**Task statement:**
In the data below, which lines hold "agent"? Copy every one.

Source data
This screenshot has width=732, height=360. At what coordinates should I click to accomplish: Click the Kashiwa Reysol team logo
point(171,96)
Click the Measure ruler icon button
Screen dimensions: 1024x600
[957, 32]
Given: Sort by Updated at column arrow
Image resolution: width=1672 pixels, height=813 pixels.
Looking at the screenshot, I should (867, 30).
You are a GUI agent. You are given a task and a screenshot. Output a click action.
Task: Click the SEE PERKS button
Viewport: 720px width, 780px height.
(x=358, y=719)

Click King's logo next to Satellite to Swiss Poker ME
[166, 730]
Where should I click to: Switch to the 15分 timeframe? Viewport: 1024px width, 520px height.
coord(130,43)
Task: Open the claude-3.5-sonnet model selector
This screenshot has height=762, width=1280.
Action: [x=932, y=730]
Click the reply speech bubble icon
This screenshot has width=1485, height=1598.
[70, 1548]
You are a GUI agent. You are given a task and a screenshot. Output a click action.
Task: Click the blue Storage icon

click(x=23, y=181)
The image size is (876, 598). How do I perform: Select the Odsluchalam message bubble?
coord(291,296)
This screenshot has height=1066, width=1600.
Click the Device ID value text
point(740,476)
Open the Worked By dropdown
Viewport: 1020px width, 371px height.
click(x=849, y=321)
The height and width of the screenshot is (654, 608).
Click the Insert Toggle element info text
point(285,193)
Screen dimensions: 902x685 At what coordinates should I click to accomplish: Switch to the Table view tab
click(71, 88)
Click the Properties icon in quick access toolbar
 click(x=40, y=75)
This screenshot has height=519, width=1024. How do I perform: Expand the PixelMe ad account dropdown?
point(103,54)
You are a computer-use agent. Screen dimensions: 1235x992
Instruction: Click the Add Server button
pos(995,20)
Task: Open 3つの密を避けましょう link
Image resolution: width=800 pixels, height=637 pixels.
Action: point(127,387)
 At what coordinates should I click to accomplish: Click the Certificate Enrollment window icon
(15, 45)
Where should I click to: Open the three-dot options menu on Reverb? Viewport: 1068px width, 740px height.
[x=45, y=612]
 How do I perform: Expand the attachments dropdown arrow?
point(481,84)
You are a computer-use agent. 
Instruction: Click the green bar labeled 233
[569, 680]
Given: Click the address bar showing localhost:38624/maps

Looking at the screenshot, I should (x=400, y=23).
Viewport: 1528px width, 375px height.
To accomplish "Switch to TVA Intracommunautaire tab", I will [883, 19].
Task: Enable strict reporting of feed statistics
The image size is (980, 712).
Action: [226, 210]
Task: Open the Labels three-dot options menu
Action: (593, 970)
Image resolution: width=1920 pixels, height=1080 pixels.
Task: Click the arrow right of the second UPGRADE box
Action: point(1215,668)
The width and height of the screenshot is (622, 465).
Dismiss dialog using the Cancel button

**Exercise result:**
You are a GUI agent. You are given a task and a screenshot. Output a click action.
You are a GUI agent. You are given a task and a screenshot. Output a click action.
You are a computer-use agent. Screen dimensions: 1235x992
You are a computer-use agent. 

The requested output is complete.